Siel now sat on Eric’s mat with her legs crossed, heels pushing into the brown flesh of her thighs. He lay with his eyes about level to her knees, chin resting on his hands and pleasantly close to hypnotised while her quiet voice spoke as though telling children a story. The half-giant’s footsteps occasionally creaked from other rooms, even her softest tread enough to make the floor shake as she put cloth covers on the bird cages and bade each bird good night.
Said Siel, ‘The castle was not always home to its current dwellers. It used to house powerful magicians from many schools. Before that, it housed no one, for it was not a castle but a hunk of magic stone, shaped, we guess, by the dragon-youths’ very own claws and teeth. But the dragons left no clue as to their use of it.
‘For much of history, none dared go close. Not until the mages arrived to start their work: hollowing out stairways, halls and chambers to make a great house of it. They dwelled there for a long time, developing their arts, ignoring the rest of the world, which had so mistrusted them and driven them away from the cities.
‘Then five centuries ago came the War that Tore the World. All eighteen cities were dragged into a tangled mess of allegiances, betrayals. More people died in that war than live today, and the Great Spirits intervened to end it before we killed each other completely. Stories are told of Mountain stepping into a valley and sitting, legs crossed, to block the path of two great armies marching at each other. Catapulted rocks flew from both sides, striking his front and back, but he wouldn’t move.

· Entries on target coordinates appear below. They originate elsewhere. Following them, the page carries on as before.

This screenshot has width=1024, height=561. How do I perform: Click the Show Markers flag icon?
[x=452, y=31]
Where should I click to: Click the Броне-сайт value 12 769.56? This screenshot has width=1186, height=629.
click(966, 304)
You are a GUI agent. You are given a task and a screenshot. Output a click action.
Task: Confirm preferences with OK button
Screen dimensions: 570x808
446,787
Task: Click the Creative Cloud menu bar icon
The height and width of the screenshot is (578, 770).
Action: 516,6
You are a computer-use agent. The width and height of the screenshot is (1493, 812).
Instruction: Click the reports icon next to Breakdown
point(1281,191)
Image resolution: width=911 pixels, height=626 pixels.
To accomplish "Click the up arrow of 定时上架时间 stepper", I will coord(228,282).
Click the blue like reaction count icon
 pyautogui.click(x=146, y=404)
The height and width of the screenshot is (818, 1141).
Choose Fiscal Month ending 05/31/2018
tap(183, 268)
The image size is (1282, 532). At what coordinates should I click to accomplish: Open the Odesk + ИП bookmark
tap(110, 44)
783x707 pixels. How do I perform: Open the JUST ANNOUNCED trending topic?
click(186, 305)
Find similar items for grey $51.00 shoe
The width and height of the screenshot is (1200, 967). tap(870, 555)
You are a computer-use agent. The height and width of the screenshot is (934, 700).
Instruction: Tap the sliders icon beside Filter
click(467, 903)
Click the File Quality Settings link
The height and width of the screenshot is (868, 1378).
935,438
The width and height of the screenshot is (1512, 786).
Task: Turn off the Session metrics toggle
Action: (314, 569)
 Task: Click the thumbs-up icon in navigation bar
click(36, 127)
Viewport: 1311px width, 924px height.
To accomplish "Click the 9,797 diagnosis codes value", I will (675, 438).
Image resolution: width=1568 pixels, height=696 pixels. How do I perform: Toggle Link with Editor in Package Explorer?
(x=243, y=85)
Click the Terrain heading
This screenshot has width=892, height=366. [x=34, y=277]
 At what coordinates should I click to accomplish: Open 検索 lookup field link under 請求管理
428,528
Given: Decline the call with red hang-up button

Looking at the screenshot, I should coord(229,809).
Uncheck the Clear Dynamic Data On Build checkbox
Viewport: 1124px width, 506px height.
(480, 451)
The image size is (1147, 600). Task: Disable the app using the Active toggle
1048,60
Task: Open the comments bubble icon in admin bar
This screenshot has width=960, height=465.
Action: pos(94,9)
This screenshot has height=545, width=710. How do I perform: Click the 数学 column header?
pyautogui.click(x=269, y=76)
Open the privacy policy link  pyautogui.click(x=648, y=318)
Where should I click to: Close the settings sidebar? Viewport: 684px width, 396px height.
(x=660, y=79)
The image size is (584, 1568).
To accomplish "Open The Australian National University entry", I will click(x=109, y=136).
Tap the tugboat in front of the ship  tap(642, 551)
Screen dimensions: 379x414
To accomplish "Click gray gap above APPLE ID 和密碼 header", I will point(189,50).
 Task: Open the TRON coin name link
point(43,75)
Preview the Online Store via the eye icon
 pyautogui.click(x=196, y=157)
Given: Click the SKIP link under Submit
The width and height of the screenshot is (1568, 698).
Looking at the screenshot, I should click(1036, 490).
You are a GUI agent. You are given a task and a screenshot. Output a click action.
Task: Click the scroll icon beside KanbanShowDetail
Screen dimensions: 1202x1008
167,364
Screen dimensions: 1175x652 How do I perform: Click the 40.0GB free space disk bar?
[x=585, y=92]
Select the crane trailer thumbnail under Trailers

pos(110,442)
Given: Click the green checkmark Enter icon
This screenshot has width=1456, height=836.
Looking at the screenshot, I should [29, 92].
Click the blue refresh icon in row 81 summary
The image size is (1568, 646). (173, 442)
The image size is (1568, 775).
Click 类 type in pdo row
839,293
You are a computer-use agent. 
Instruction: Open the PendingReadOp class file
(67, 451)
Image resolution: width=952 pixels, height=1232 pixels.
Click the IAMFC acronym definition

‘When the War finished, the magicians devised a plan for permanent peace. They relinquished the castle to the Mayors for a staggering price, and retreated to their newly built temples. By agreement, the castle formed its own peacekeeping army, a force greater than that of any one city, or any two … but not great enough to defeat several cities at once. Cities took turns sending wise people to the castle to govern disputes. Of the eighteen cities, six had run of the castle for five years, then six others for the next five years, and so on. They made decisions by court, a charter of principles as their guide. Disputes were settled this way. Not without complaint, of course. But for the most part, peace held.